Job:
In the data below, take everything from the line containing "The width and height of the screenshot is (1148, 540)." down to the line containing "click(97, 17)" and write it out again, changing "date and time stamp" to "timestamp" and leaving everything else as it is. Omit the pictures from your answer.

Exercise materials:
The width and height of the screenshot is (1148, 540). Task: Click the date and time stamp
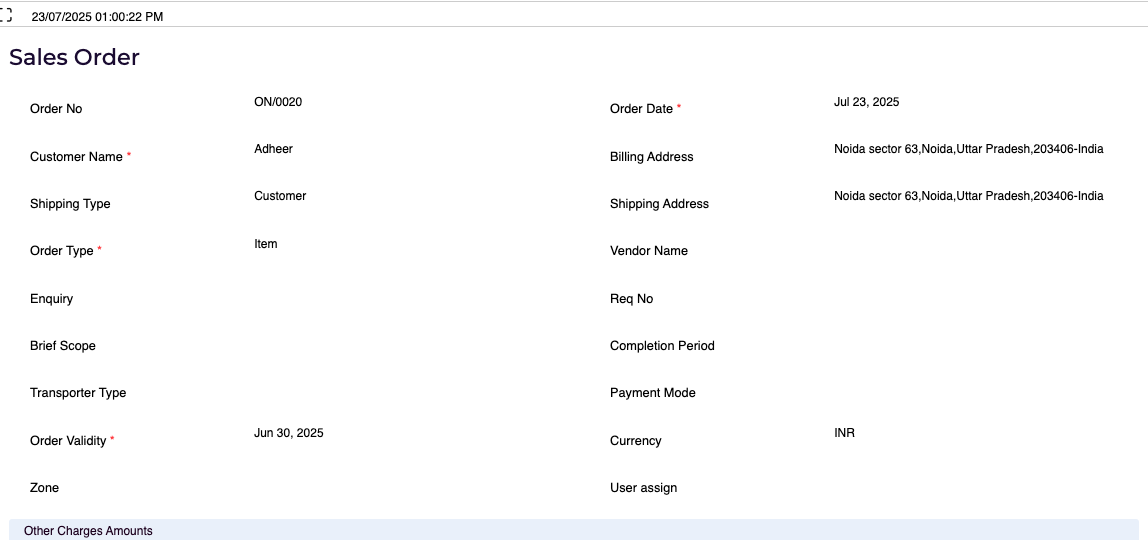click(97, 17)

...

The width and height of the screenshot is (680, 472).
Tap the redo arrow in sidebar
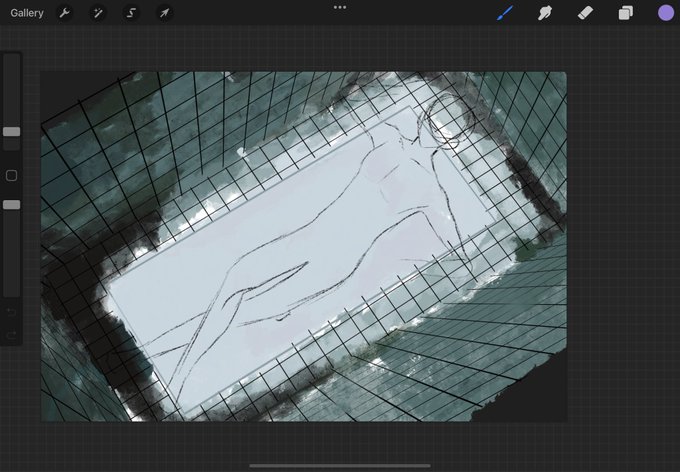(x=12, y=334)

...

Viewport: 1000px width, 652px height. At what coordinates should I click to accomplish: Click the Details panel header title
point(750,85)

Result for this task:
The width and height of the screenshot is (1148, 540). Task: Click the timestamp
click(97, 17)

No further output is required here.